Born In London's East End, Ray Winstone made a name for himself playing hard characters in films like Scum and Quadrophenia (both 1979). But he's been mixing things up since the 90s with a string of acclaimed roles in films as diverse as Nil By Mouth (1997), Sexy Beast (2000), Last Orders (2001), Cold Mountain (2003), The Proposition (2005) and Martin Scorsese's The Departed (2006). He's back playing the tough guy hero of Robert Zemeckis' Beowulf and here tells BBC Movies why the role brought a few surprises...
How was working in performance capture format?
Sometimes when you're making a film, something happens during a scene that you've just thought of, and it can be missed if the wrong lens is on or you're shooting in the wrong direction. But this [performance capture] doesn't miss a thing. So, you might do something that's genius - very rarely, admittedly - but it doesn't miss it. Sometimes you also work with people who don't explain or express to you what they're actually looking for from the shot but you haven't got that problem with this because whatever you're going to do, whether it's good or bad, it will get picked up. So, in that way I guess it's pure cinema.
What did you think when you saw yourself for the first time?
Well, when I read the script and it got to the part where he's [Beowulf] 6 feet 6 inches, with an eight-pack and he was about 20 years old as a warrior, I thought there was probably another Ray Winstone somewhere in the world. But then you look at the artwork and you talk to Bob [Zemeckis] and he tells you what his vision is and you hear these great stories... I had the beauty of not reading the book, which I understand portrays Beowulf as a very one-dimensional kind of character - a hero and a warrior and that was it. So, I didn't have any of that baggage to bring with me to the script and I attempted to bring something else to the character.
But then when you go through the process of making the film and you sit in the cinema two years later and your jaw hits the floor, it's actually quite sad in a way because you're looking at yourself - facially anyway - and see the way you looked when you were 20.
I didn't have the eight-pack, more's the pity, but it's like revisiting someone you used to know. I guess you always think [when you're younger] that you're always going to be a young, rather good-looking man and then you get sad about that. It's kind of a strange feeling actually. When I first saw the photo of Beowulf, to me he didn't look like me.
The other thing about this process is that when people mention computers - and I'm pretty much the same - they find it hard to comprehend that there's a performance there.
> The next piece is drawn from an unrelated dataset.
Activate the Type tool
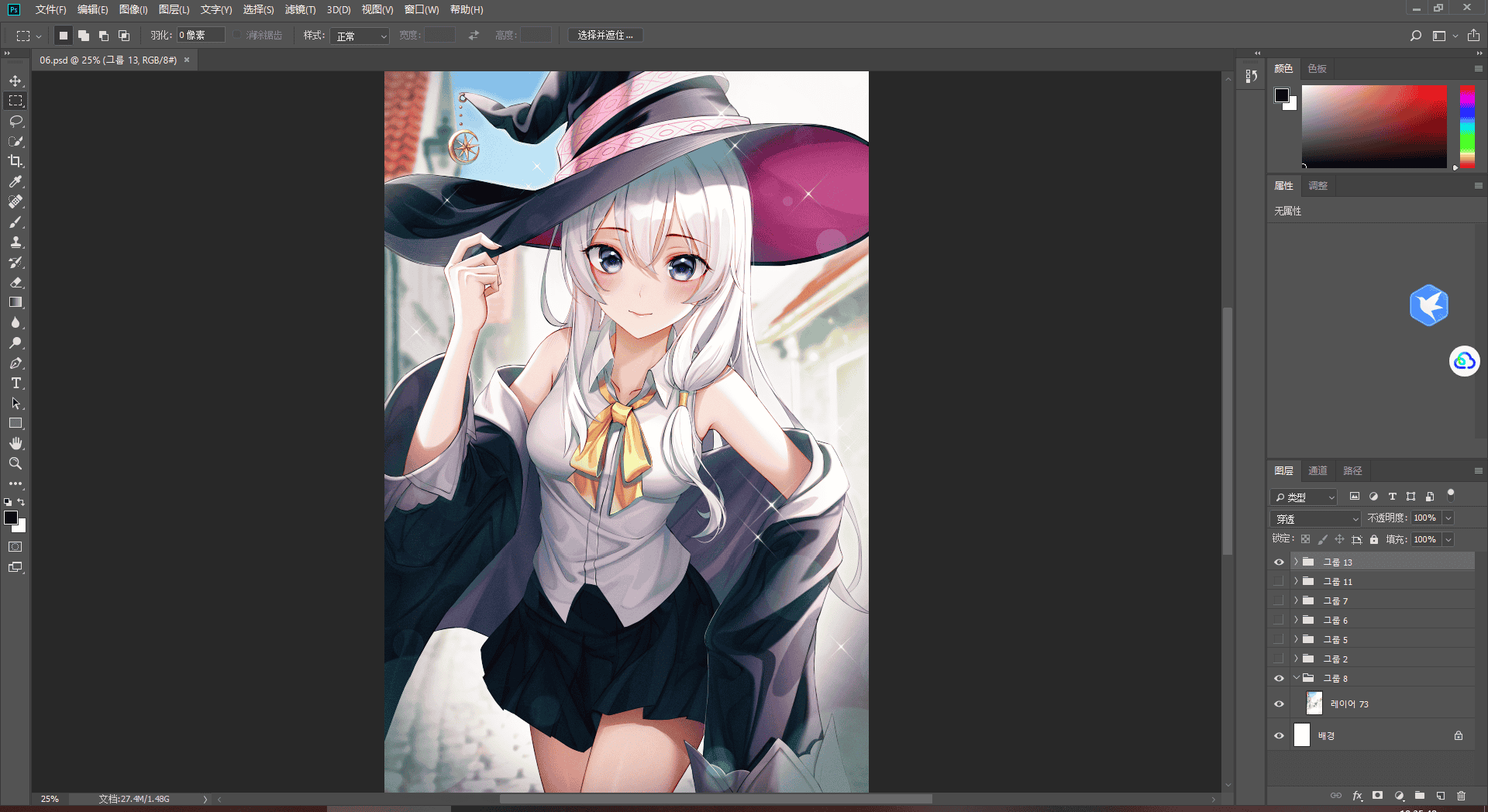The height and width of the screenshot is (812, 1488). click(x=16, y=383)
They look at it as something that's just been made by a computer but in a way the difference is that when you make a normal film - and I'm simplifying it here - you put on the make-up and you put the scenery in before you start shooting, but with this you still perform in the same way, but then you put the make-up on after, along with the costumes and scenery.
What are your thoughts on the way your high-tec pyjamas enabled you to give your sexiest ever performance, alongside the likes of Angelina Jolie, without incurring an 18 certificate?
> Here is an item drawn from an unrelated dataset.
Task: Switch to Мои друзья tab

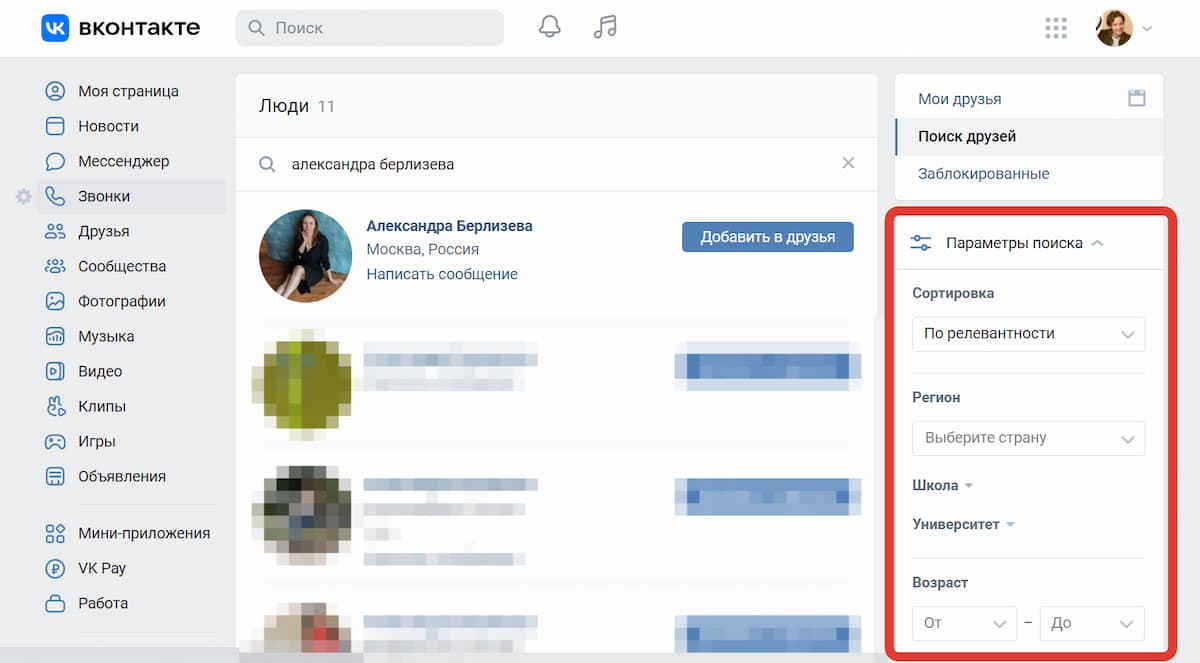Action: pyautogui.click(x=959, y=99)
I think the difference is that Angelina didn't need any CGI enhancement and I did! You can't really think about some things too much, you just get on with it and do it. It's about the way you move and the way you sound. It's not hard to be sexy when you're standing in front of Angelina Jolie or Robin Wright Penn. They're two of the most beautiful women in the world and two of the finest actresses. I think that if you're with people who are good in your profession they become sexy because they're good at what they do. I enjoyed being 6 feet 6 inches, having an eight pack and a long todger, you know?
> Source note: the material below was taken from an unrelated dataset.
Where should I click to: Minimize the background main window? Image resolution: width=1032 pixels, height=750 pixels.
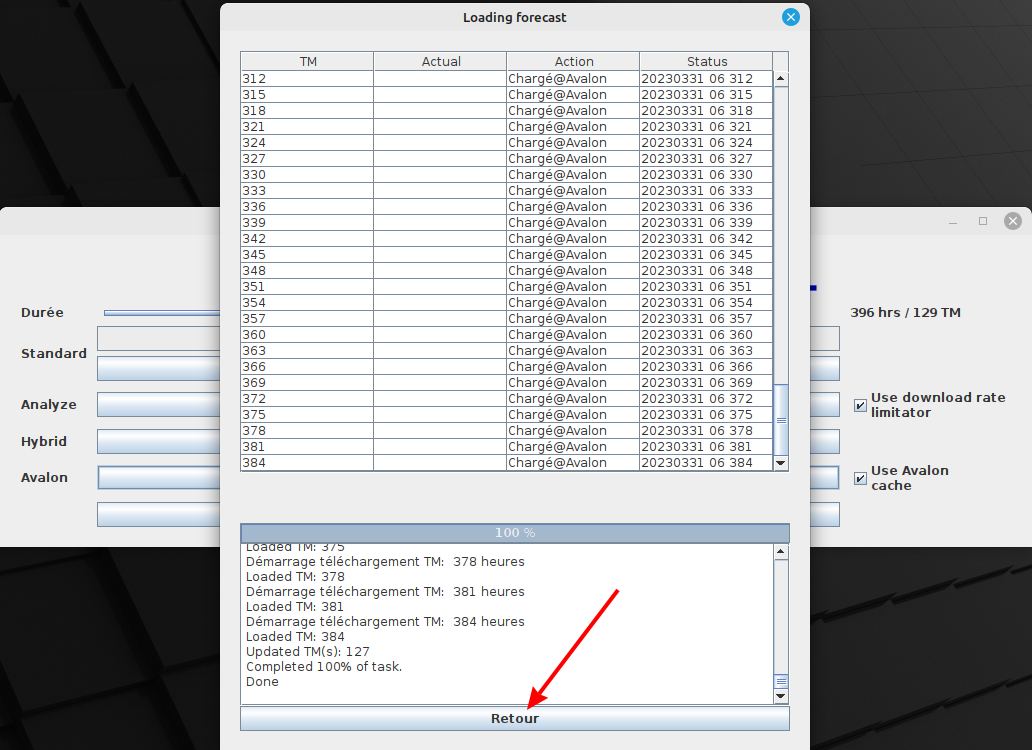(952, 221)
How do you connect to these characters when you're not in uniform?
Imagination, I guess. You've always got to have an imagination in the game we're in but it explodes on this. You get to try the costumes on before you start and feel the weight of them, which is great. But then you're opposite some of the greatest actors in the world and away you go. You find your imagination takes over without you even thinking about it.
You obviously headline the film as Beowulf but you also share the last cast credit as the dragon. Can you explain?
Well, I'm the dragon [laughs]! I think they sprang it on me at the last minute about playing another character. But I also play the midget and the son - although I played a lot more of the son and they cut it, so I obviously didn't do that very well! It's about the only time in the film that I wasn't acting with another actor. With the dragon, I did one day playing Beowulf and the next day playing the dragon. So I went from climbing ladders and jumping onto the wings of a dragon to actually becoming the dragon - your arms become the wings, your legs become the talons and you perform the act of being a dragon, which is kind of crazy. It's like being a five year old again.
Where do you think cinema goes from here?
I think that goes from silent movies to talkies, from black and white to Gone With The Wind, to cinerama to smellavision, to earthquakes and CGI. People like Bob Zemeckis, Steven Spielberg and co. are just continually re-inventing it. Do you know what? Their minds are such that I wouldn't even try and think where it's going. What I think is clever about the film - other than the fact it's a great story - is that even though it was made in Hollywood it has a really strong European feel to it. It's an English story, if you like. It doesn't feel like I'm watching an American blockbuster - not that that's a bad thing.
Beowulf opens in UK cinemas on Friday, 16th November 2007.